SUPPLIED INFORMATION
▼

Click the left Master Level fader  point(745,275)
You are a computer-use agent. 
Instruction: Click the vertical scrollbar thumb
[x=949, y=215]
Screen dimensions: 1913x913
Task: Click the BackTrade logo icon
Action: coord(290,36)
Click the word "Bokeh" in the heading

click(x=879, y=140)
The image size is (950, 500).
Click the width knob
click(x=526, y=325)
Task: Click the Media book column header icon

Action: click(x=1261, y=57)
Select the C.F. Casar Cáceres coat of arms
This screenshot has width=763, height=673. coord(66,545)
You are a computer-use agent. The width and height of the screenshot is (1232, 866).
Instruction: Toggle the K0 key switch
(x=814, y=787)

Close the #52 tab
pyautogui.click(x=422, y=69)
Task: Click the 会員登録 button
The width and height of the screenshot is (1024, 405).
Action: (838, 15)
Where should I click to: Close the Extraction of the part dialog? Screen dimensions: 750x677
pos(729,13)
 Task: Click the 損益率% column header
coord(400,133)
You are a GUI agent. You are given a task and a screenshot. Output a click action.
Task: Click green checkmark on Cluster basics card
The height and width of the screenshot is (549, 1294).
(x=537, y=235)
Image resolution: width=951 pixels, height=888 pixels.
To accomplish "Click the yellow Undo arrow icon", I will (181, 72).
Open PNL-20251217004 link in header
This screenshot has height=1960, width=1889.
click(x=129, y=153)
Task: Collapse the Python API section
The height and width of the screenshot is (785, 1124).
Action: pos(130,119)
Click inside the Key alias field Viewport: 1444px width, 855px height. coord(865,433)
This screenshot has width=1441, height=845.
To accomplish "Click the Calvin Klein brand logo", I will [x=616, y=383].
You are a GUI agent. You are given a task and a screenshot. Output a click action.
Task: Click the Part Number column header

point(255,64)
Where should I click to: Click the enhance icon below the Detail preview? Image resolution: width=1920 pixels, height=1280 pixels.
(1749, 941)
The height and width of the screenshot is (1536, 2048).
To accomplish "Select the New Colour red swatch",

▲

Copy out every one of the items above, line for line, with no changes.

Click the left Master Level fader  point(745,275)
You are a computer-use agent. 
Instruction: Click the vertical scrollbar thumb
[x=949, y=215]
Screen dimensions: 1913x913
Task: Click the BackTrade logo icon
Action: coord(290,36)
Click the word "Bokeh" in the heading

click(x=879, y=140)
The image size is (950, 500).
Click the width knob
click(x=526, y=325)
Task: Click the Media book column header icon

Action: click(x=1261, y=57)
Select the C.F. Casar Cáceres coat of arms
This screenshot has width=763, height=673. coord(66,545)
You are a computer-use agent. The width and height of the screenshot is (1232, 866).
Instruction: Toggle the K0 key switch
(x=814, y=787)

Close the #52 tab
pyautogui.click(x=422, y=69)
Task: Click the 会員登録 button
The width and height of the screenshot is (1024, 405).
Action: (838, 15)
Where should I click to: Close the Extraction of the part dialog? Screen dimensions: 750x677
pos(729,13)
 Task: Click the 損益率% column header
coord(400,133)
You are a GUI agent. You are given a task and a screenshot. Output a click action.
Task: Click green checkmark on Cluster basics card
The height and width of the screenshot is (549, 1294).
(x=537, y=235)
Image resolution: width=951 pixels, height=888 pixels.
To accomplish "Click the yellow Undo arrow icon", I will (181, 72).
Open PNL-20251217004 link in header
This screenshot has height=1960, width=1889.
click(x=129, y=153)
Task: Collapse the Python API section
The height and width of the screenshot is (785, 1124).
Action: pos(130,119)
Click inside the Key alias field Viewport: 1444px width, 855px height. coord(865,433)
This screenshot has width=1441, height=845.
To accomplish "Click the Calvin Klein brand logo", I will [x=616, y=383].
You are a GUI agent. You are given a task and a screenshot. Output a click action.
Task: Click the Part Number column header

point(255,64)
Where should I click to: Click the enhance icon below the Detail preview? Image resolution: width=1920 pixels, height=1280 pixels.
(1749, 941)
The height and width of the screenshot is (1536, 2048).
To accomplish "Select the New Colour red swatch",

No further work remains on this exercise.